Judge of the Illinois Appellate Court, First District
- In office 1920–1935

Personal details
- Born: February 7, 1872 Youngstown, Ohio
- Died: March 14, 1951 (aged 79) Springfield, Illinois
- Political party: Democratic
- Spouse: Caroline Elizabeth Siegfried
- Alma mater: Adelbert College of Western Reserve (B.A.) Western Reserve School of Law (J.D.)

= Francis S. Wilson =

American jurist (1872–1951)

Francis Servis Wilson (February 7, 1872 – March 14, 1951) was an American jurist.

Born in Youngstown, Ohio, Wilson attended Youngstown Public Schools for his early childhood education, prior to attending Western Reserve Academy prep school in Hudson, Ohio, graduating in 1890. Wilson's undergraduate was at Adelbert College of Western Reserve, known today as Case Western Reserve University, in Cleveland, Ohio, where he was a star college football player on several Western Reserve teams including their undefeated 1891 team. In early college football circles, he primarily went by Tug Wilson. He was also a member of Delta Kappa Epsilon. As part of the schools first graduating class, Wilson graduated from Western Reserve School of Law in 1895, being admitted to the Ohio bar shortly after in 1896. Wilson moved to Chicago, Illinois in 1897 where he practiced law.
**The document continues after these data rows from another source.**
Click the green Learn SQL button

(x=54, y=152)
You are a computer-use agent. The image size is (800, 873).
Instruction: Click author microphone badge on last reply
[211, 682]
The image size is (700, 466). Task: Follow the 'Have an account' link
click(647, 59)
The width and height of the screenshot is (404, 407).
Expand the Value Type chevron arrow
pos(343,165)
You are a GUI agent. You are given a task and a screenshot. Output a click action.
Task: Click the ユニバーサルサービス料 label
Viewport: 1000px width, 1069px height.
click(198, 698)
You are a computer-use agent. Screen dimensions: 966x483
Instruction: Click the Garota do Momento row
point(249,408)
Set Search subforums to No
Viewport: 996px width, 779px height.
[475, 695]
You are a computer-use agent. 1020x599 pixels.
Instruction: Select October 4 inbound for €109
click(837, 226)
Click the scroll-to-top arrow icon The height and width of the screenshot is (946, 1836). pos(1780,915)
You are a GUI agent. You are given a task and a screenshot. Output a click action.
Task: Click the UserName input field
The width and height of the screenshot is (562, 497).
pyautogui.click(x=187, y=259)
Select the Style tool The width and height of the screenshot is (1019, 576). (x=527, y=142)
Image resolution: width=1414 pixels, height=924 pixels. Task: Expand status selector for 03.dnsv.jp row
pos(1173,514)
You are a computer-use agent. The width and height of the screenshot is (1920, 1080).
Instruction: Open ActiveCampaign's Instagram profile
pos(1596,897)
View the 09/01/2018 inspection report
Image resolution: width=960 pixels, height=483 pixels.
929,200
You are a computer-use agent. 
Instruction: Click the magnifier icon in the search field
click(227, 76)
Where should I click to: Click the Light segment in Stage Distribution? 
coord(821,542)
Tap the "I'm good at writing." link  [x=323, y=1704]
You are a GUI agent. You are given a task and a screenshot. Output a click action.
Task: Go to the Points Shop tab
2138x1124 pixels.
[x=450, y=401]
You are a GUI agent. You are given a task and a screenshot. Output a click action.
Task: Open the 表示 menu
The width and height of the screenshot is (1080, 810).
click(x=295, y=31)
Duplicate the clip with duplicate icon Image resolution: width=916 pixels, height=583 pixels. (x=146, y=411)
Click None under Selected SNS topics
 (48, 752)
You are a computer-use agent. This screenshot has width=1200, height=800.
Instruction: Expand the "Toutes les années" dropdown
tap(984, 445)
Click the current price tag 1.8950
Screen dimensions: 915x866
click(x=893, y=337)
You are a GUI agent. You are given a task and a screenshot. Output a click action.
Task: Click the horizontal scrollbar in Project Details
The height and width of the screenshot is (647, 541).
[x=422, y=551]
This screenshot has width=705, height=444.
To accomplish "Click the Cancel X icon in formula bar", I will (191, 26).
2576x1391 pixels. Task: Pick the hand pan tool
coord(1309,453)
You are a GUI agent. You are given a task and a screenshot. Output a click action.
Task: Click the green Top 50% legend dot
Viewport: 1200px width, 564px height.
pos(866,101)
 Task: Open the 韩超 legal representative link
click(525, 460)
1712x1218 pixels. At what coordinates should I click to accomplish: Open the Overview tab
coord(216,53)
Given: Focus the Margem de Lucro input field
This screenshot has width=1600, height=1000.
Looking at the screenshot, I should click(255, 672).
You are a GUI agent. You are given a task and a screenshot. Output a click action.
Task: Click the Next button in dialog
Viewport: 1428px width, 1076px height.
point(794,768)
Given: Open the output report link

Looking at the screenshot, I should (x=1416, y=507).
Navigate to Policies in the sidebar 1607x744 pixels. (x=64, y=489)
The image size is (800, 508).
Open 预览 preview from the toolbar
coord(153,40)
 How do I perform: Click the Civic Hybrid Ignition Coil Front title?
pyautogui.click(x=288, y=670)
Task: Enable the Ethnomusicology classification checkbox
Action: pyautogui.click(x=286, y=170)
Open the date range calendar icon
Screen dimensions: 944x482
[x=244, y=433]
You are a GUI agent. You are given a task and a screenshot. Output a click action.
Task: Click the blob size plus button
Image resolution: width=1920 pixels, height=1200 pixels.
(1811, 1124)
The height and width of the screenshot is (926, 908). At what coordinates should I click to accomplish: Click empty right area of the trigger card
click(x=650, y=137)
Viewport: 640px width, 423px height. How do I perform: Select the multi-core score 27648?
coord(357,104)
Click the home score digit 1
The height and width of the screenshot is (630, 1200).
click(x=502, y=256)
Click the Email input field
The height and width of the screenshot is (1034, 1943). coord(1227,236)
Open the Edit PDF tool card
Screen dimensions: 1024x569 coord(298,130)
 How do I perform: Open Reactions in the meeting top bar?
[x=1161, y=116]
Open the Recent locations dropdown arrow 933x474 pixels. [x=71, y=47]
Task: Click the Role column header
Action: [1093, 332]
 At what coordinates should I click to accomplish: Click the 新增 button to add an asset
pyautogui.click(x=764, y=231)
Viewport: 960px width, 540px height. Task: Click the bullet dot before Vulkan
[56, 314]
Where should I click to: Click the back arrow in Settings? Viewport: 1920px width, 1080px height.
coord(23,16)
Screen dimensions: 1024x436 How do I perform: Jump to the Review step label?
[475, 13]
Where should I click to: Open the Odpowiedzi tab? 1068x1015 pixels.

Wilson also worked as a county attorney for Cook County, Illinois. Wilson married Caroline Elizabeth Siegfried on November 18, 1903.

From 1903 to 1911, Wilson was partners in the firm of Darrow, Masters and Wilson with Clarence Darrow, the renowned trial lawyer, and Edgar Lee Masters, who later became a famous poet.

During World War I, Wilson served in the United States Army in the judge advocate general's department with the rank of major, including at Camp Sherman. In 1920, Wilson served in the Illinois circuit court and later on the Illinois Appellate Court.

Wilson was a Democrat, and successfully ran under his party's nomination in the July 1, 1935 special election to fill the seventh district seat on the Supreme Court of Illinois left vacant after the death in office of Frederic R. DeYoung. He was nominated at the Democratic Party judicial nomination convention held at Chicago's Morrison Hotel on May 12, 1935 at which the party also selected candidates for other coinciding Cook County judicial elections. Days later, his Republican opponent William V. Brothers withdrew from the race weeks later and De Young was left unopposed in the election. Brothers had been a compromise candidate nominated by his party without having himself sought to be nominated and who did desire to run. Ultimately, the Democratic and Republican Party's agreed on a bipartisan unity slate of candidates in the July 1, 1935 Cook County judicial elections making all of the races effectively uncontested, and forgoing the nomination of a replacement Republican candidate in the Supreme Court special election. Without an opponent on the ballot, Wilson was elected to the vacant judgeship by default.

Wilson served on the Illinois Supreme Court from 1935 until his death in 1951. He was the chief justice in 1939. Wilson died in Springfield, Illinois.